**What the task asks**
Rewrite the lines of the listing below as a numbered list, skipping any blank lines, starting at the line that contains "Given: Select the" and ending at the line that contains "Looking at the screenshot, I should click(x=189, y=252).", both included.

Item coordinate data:
>>>>>
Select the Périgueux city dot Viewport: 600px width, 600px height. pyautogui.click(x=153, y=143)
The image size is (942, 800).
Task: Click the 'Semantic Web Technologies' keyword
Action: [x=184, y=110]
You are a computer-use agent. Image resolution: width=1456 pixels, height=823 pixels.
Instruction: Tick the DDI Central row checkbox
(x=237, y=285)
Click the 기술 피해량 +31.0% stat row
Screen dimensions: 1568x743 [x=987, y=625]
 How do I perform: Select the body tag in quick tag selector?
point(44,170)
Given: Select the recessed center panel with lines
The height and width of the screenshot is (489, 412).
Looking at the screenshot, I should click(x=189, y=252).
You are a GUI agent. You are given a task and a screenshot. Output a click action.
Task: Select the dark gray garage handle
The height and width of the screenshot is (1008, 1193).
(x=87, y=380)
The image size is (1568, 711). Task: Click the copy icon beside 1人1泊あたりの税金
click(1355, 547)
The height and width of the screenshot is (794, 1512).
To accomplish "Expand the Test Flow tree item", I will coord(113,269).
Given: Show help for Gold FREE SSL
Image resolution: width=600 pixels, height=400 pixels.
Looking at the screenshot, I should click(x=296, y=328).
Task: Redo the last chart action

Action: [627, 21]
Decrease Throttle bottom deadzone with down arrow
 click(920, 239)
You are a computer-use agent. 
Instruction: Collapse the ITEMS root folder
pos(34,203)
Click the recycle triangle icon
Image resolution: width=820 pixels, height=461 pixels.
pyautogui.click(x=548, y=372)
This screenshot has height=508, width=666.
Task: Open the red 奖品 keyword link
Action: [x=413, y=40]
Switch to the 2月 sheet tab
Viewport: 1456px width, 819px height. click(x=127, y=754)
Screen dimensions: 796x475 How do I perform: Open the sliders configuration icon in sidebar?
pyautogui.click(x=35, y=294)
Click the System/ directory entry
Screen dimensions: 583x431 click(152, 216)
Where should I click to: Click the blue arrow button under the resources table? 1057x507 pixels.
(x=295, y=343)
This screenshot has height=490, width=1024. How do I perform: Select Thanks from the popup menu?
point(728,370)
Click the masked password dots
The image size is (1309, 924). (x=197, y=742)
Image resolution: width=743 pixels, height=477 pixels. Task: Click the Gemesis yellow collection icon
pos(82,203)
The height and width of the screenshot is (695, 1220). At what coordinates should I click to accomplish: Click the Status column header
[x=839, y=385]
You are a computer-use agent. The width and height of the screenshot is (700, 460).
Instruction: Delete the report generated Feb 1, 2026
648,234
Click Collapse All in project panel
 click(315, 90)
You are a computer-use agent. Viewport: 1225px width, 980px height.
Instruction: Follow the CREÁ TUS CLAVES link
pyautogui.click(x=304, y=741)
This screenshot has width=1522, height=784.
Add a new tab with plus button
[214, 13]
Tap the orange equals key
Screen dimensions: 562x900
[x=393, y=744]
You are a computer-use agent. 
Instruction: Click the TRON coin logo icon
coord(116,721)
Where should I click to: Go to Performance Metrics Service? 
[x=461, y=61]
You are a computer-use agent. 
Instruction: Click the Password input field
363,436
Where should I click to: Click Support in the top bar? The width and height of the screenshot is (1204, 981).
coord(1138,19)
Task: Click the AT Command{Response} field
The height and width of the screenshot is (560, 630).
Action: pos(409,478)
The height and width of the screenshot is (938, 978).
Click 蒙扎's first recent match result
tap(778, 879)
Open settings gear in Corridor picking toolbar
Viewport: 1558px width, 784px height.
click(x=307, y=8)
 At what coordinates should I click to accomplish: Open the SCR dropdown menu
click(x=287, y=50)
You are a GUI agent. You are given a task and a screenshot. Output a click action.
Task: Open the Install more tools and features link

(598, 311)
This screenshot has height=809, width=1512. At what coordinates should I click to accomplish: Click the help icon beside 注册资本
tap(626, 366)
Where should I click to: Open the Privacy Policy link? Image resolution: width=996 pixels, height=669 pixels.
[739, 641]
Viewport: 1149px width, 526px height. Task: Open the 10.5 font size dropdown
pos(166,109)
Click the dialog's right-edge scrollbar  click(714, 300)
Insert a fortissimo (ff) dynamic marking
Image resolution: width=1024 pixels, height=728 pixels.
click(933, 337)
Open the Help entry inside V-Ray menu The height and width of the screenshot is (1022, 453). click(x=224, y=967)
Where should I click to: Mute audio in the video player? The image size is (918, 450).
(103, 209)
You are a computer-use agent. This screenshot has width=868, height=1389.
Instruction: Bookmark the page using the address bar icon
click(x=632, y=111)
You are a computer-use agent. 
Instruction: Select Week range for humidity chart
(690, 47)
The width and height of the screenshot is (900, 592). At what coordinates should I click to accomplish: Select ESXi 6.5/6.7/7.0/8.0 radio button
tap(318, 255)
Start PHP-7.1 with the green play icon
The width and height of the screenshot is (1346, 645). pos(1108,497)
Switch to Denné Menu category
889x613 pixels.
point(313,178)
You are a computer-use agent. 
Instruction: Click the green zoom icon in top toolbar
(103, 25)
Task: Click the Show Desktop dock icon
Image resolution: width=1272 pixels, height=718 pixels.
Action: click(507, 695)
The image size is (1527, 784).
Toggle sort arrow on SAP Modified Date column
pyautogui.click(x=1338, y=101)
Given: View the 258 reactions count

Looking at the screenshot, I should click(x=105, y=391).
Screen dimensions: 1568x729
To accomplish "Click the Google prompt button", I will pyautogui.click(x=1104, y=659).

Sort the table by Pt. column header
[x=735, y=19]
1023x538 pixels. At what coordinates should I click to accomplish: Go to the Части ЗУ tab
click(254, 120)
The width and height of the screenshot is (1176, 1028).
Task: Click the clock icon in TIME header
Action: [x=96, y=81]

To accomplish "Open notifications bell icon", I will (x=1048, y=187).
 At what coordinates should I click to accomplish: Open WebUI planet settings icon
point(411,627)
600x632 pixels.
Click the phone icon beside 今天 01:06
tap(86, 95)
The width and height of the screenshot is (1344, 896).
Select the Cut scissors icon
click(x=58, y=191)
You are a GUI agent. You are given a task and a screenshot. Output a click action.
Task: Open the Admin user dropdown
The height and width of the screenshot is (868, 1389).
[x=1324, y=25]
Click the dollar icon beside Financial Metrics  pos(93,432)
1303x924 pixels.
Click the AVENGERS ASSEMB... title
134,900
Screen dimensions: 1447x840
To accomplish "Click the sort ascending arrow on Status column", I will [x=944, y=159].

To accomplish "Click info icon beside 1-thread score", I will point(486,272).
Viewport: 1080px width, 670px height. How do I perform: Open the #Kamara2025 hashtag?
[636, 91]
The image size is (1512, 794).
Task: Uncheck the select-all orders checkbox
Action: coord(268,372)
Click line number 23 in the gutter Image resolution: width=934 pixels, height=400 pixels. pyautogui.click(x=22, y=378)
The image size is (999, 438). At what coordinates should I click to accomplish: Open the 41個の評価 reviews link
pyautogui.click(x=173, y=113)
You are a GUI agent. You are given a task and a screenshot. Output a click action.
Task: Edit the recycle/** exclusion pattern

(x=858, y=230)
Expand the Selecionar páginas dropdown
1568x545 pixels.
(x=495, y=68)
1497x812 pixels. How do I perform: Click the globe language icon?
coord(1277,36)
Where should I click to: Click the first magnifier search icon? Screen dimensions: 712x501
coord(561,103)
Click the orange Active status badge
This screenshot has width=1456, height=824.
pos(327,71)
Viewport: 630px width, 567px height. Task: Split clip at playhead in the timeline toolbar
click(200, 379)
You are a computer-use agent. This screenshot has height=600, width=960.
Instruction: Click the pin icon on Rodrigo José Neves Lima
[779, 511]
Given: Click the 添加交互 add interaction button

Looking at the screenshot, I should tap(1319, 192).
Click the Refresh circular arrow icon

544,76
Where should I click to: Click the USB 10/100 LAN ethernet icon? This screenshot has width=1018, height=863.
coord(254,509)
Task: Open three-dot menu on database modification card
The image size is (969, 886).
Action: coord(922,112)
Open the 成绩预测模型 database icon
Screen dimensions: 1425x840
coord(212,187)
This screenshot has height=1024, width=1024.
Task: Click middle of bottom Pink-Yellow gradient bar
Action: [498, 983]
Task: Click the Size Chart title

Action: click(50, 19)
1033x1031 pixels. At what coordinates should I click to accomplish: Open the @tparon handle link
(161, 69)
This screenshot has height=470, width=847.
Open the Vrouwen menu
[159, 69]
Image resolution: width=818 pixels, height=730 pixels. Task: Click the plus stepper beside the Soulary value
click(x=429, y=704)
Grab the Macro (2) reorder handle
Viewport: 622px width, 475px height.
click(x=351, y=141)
<<<<<
**Completed task**
1. Given: Select the recessed center panel with lines
2. The height and width of the screenshot is (489, 412).
3. Looking at the screenshot, I should click(x=189, y=252).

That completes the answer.